* [GIVEN PROBLEM]
Render every line of the records below as a Markdown table with the columns "Row" and "Line", numbering the rows in order and leaving out blank lines.

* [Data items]
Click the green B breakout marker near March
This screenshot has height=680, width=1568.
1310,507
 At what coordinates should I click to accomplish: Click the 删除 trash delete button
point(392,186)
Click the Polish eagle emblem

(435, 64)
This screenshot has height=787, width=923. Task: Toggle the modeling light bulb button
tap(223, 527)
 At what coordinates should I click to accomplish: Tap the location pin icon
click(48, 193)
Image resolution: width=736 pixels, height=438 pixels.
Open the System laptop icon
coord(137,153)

* [SOLUTION FOR THIS TASK]
| Row | Line |
|---|---|
| 1 | Click the green B breakout marker near March |
| 2 | This screenshot has height=680, width=1568. |
| 3 | 1310,507 |
| 4 |  At what coordinates should I click to accomplish: Click the 删除 trash delete button |
| 5 | point(392,186) |
| 6 | Click the Polish eagle emblem |
| 7 | (435, 64) |
| 8 | This screenshot has height=787, width=923. Task: Toggle the modeling light bulb button |
| 9 | tap(223, 527) |
| 10 |  At what coordinates should I click to accomplish: Tap the location pin icon |
| 11 | click(48, 193) |
| 12 | Image resolution: width=736 pixels, height=438 pixels. |
| 13 | Open the System laptop icon |
| 14 | coord(137,153) |